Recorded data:
┌──

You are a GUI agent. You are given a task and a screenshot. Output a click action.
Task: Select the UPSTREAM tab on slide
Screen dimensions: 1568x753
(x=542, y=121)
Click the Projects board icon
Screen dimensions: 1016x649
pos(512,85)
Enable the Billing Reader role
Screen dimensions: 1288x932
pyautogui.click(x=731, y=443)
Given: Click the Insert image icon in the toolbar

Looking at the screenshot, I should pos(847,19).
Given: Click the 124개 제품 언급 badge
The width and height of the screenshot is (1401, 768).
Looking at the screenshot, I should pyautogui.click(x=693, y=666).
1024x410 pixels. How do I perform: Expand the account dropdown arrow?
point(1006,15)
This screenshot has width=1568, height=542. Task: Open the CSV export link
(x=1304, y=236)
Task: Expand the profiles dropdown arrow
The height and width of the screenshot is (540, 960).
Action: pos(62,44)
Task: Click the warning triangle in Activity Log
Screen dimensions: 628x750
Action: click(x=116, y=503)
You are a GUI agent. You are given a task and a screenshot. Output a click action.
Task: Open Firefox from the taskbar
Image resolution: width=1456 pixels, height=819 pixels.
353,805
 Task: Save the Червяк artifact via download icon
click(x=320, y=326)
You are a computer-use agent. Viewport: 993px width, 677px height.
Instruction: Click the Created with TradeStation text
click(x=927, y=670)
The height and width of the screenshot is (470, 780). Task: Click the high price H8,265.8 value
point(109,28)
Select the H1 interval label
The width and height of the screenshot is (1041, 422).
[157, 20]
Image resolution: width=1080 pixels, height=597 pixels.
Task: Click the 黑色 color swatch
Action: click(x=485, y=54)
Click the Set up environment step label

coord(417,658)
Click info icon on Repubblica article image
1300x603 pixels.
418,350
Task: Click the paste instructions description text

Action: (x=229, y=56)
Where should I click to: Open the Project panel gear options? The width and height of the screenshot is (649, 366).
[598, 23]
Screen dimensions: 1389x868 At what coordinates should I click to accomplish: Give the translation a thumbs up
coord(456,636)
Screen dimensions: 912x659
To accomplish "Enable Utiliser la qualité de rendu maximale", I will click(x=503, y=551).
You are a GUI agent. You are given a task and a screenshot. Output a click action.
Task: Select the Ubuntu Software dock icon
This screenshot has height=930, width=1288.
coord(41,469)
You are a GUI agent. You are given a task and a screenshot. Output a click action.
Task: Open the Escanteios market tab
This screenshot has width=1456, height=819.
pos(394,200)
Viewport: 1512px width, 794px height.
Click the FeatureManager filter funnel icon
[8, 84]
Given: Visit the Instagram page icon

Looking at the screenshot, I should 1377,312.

└──

YOUR TASK:
Please recast the material as a two-column CSV with the columns instruction and response, starting at the line containing "Where should I" and ending with the last line of the material. Give one row for each request, with its text and its answer each in one quoted field and any line breaks turned into spaces.

TASK ANSWER:
instruction,response
"Where should I click to: Open the Project panel gear options? The width and height of the screenshot is (649, 366).","[598, 23]"
"Screen dimensions: 1389x868 At what coordinates should I click to accomplish: Give the translation a thumbs up","coord(456,636)"
"Screen dimensions: 912x659 To accomplish ""Enable Utiliser la qualité de rendu maximale"",","I will click(x=503, y=551)."
"You are a GUI agent. You are given a task and a screenshot. Output a click action. Task: Select the Ubuntu Software dock icon This screenshot has height=930, width=1288.","coord(41,469)"
"You are a GUI agent. You are given a task and a screenshot. Output a click action. Task: Open the Escanteios market tab This screenshot has width=1456, height=819.","pos(394,200)"
"Viewport: 1512px width, 794px height. Click the FeatureManager filter funnel icon","[8, 84]"
"Given: Visit the Instagram page icon","Looking at the screenshot, I should 1377,312."